# Love the GE 9325K 55W CF lamps



## IUnknown (Feb 24, 2004)

Just installed the 9325K's a couple of weeks ago and I am finally getting some incredible red's,


----------



## ShaneSmith (Feb 15, 2004)

The light alone caused the red of the plants. or do you think it could be from something else. I have gotten reds like that using 10000k sometimes. But it might just be the tendency of the plants. My Cuba stays mostly yellow green with some orange.


----------



## IUnknown (Feb 24, 2004)

I think the light plays a big part, but there are other factors. The tank is finally getting balanced out. I am dosing the same amount of No3 and Po4 that I was when I was using 5000K bulbs. Maybe the improved growth is stressing the plants from higher No3 uptake. I don't know.


----------



## Rolo (May 12, 2004)

When it comes strictly down to lighting though, red plants will look redder under the 9325k bulb then your other white ones (6700k, 10k). I've gradually replaced all my 6700k with these and there is a difference. Sometimes I use a mix.

The idea isn't that this bulb actually makes plants turn red. It brings out red colors to their fullest.


----------



## Raul-7 (Feb 4, 2004)

Personally I don't like this bulb, it makes the tank seem un-natural and "overdoes" the colors of the plants.


----------



## tsunami (Jan 24, 2004)

It's an exchange. Do you want red plants but wash out the colors of your green plants? Then, this bulb is for you. 

I prefer a mix whenever possible. However, these bulbs by themselves are just too much for me. I remember my cardinal tetras looked horrendous under these bulbs (the blue neon stripe was washed out). However, I think red fish should really stand out under these bulbs...

They don't actually turn the plants red so much as they make them /look/ redder by emitting more light in the red range than other bulbs.

Carlos


----------



## IUnknown (Feb 24, 2004)

Carlos,
so you don't think it has anything to do with the bulb? If I ran this tank with just 6500K bulbs I could achieve the same redness? I understand what you mean with the red tint, but I'm talking about the actual plants color. So the color of the plant is solely a function of the lights intensity and low nitrate, and has nothing to do with the spectrum of the light that reaches the plant.
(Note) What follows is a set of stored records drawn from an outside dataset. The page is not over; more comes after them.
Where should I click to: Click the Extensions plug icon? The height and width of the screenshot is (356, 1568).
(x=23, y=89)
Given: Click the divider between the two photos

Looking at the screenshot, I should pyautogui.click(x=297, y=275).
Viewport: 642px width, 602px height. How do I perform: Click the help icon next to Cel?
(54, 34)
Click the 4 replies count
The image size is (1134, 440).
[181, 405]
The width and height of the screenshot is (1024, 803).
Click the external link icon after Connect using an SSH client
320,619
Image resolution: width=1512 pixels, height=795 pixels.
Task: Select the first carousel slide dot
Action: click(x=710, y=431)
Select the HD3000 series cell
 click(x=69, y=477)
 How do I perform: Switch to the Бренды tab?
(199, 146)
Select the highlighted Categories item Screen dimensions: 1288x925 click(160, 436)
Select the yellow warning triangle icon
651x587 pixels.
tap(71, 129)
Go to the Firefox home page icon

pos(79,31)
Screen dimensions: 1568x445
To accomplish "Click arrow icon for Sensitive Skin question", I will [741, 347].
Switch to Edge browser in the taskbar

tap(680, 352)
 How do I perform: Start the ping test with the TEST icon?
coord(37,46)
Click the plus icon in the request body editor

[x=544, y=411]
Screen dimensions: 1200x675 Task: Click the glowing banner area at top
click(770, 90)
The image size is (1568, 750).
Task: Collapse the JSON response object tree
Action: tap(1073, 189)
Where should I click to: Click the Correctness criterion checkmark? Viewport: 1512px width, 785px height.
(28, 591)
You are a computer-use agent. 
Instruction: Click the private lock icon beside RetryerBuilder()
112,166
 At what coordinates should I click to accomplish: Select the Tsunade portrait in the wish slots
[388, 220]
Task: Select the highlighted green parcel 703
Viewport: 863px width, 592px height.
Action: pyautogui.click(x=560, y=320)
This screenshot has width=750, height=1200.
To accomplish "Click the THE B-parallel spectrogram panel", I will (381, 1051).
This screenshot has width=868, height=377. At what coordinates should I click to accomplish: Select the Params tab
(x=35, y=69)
I thought the color of the plant reacted to different peaks in the light wavelength, and that these bulbs were so successful because they peaked high in the red wavelength.


----------



## magicmagni (Aug 19, 2004)

9325K's are great for highlighting reds. I've been using them myself for a few months now. I have to agree that they are quite red by themselves, although it seems that the intensity fades somewhat with time (at least that's been my experience). I currently use two of these with two 10,000K corralife bulbs and find the result to be very pleasing to the eye.

As far as making the red plants physically grow redder, I don't think that this is the case with these bulbs. They only give the appearance of redder reds if that makes sense. For example I can take a very red looking HYGROPHILA POLYSPERMA 'SUNSET' that is just in your face red under those bulbs and put it under a 6700K bulb and see a reduction in the appearance of red on that plant instantly.


----------



## gpodio (Feb 4, 2004)

I don't know that I agree with that. I have mixed lighting on one of my tanks, the right side has the 9325K bulbs and the left has 6700K bulbs, you can see the difference in color on the same plant even out of the water under the same lighting. I think it's a mixture of both, that is the 9325K does bring out the colors "visually" but it also effects in some way the actual color of the plants. In all I like to use a mixture of 9325K and 5500-10000K bulbs. The greens tend to look dull under the 9325K alone but you also get used to it as one tank has only these and it's no longer an eye sore for me 

There was a webpage not too long ago showing the difference in plant color (out of the water) when grown in the same tank but with different bulbs, I can't find the link anymore.

Giancarlo Podio


----------



## IUnknown (Feb 24, 2004)

I remember reading about this in the past. I might have gotten spectrum helping growth compared to color confused? Amano uses 8000K and gets very deep reds out of his plants, one reason I was interested in the MH bulbs that should be imported eventually.

Doing research,
http://fins.actwin.com/aquatic-plants/month.200309/msg00687.html


> Phil Edwards said: "My hypothesis is this: Since a plant produces red
> pigments to capture blue
> light, then a plant grown under a higher K rating bulb (more blue light)
> should be more red than if it were grown under a lower K bulb."
> ...


----------



## aquaverde (Feb 9, 2004)

This is a photo of my 10g lit with 9325K NO tubes. Actually, the greens don't seem too bad under these lights.








A mix with 6000-10000K is better though, because the reds are really too intense.


----------